## Фрагмент текста:
------------------------------------
VSnake notes: Week 4, Categorical data and OHE

Курс Scalable Machine Learning. Hadoop, Apache Spark, Python, ML -- вот это всё.

Продолжаю конспектировать пройденный курс. Неделя 4.

В прошлый раз было про применение логистической регрессии для получения вероятностных оценок.

Теперь займемся нечисловыми фичами (наблюдениями) и кодированием таких фич.

CATEGORICAL DATA AND ONE-HOT-ENCODING

In this segment, we'll talk about how

we can deal with categorical data when training a model.

In particular, we'll introduce one-hot encoding,

which is a standard technique for converting

categorical features into numerical ones.

В чем проблема: делая модели для предсказания, тренируя эти модели, мы имеем дело с числами. Перемножение матриц, да.

Но часто данные предметной области выражены не числами а, скажем, словами.

Выходит, перед тем как строить модели, надо исходный набор данных трансформировать в набор чисел. Вот об этом и поговорим.
------------------------------------
## Фрагмент источника:
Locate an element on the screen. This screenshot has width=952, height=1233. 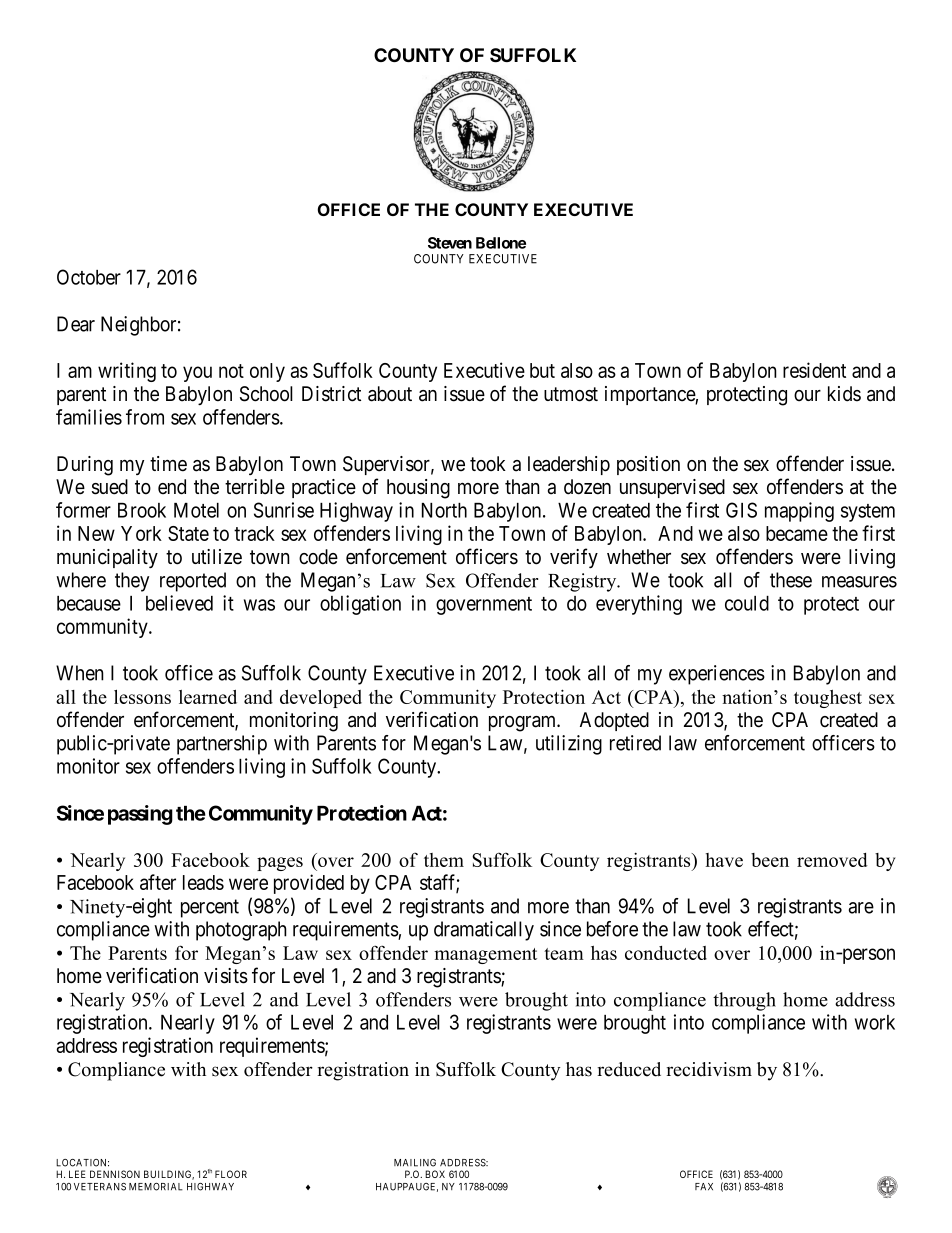
toughest is located at coordinates (828, 699).
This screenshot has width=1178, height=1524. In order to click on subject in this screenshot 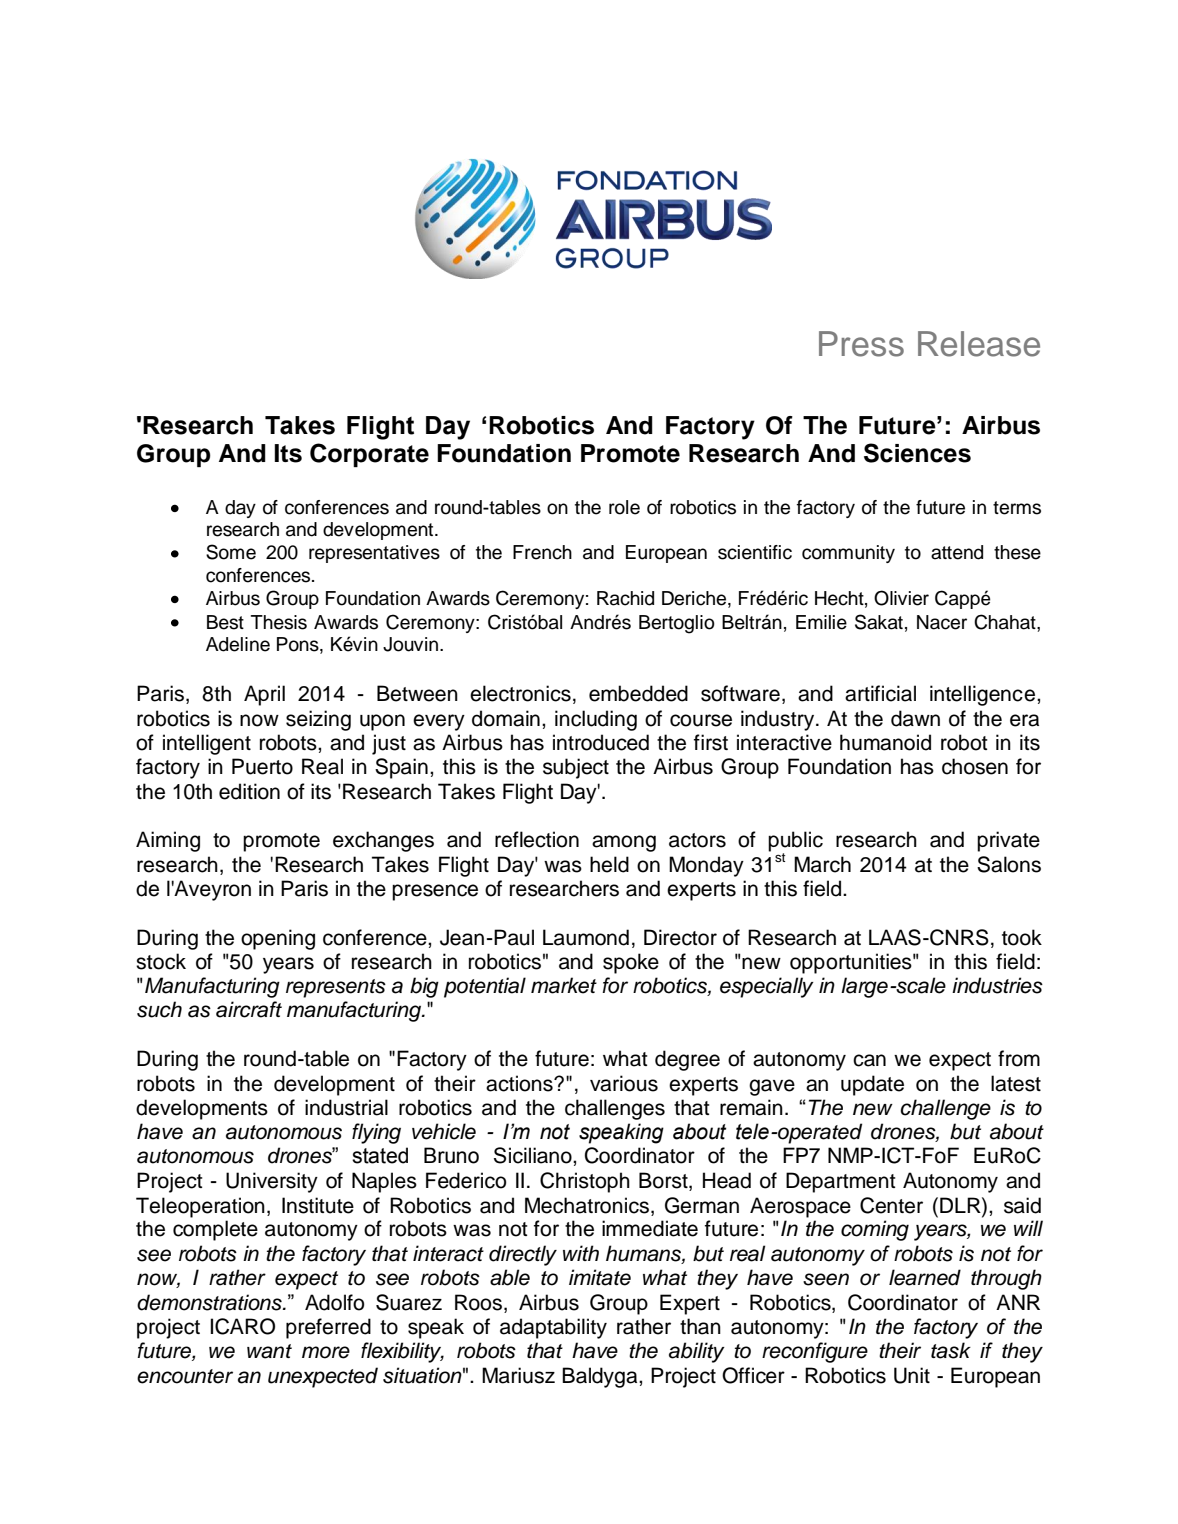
------------------------------------
## Задачи для решения:
A - Ответьте на вопросы по конспекту:
(i) Какая неделя курса конспектируется?
(ii) О чем шла речь в прошлый раз?
(iii) Какая техника названа стандартной для перевода категориальных признаков в числовые?
B - Верны ли утверждения по конспекту? Ответьте «да» или «нет» и приведите решающие слова текста.
(i) Курс называется Scalable Machine Learning.
(ii) Данные предметной области всегда выражены числами.
(iii) Переводить исходные данные в числа нужно уже после построения моделей.
C - Сократите до одного предложения абзац конспекта, который начинается словами «В чем проблема».
Листинг здесь ни при чем.

## Ответы:
A -
(i) Неделя 4.
(ii) О применении логистической регрессии для получения вероятностных оценок.
(iii) One-hot encoding.

B -
(i) Да: «Курс Scalable Machine Learning.»
(ii) Нет: «Но часто данные предметной области выражены не числами а, скажем, словами.»
(iii) Нет: «Выходит, перед тем как строить модели, надо исходный набор данных трансформировать в набор чисел.»

C - Создание и обучение моделей для предсказания требует работы с числами, то есть перемножения матриц.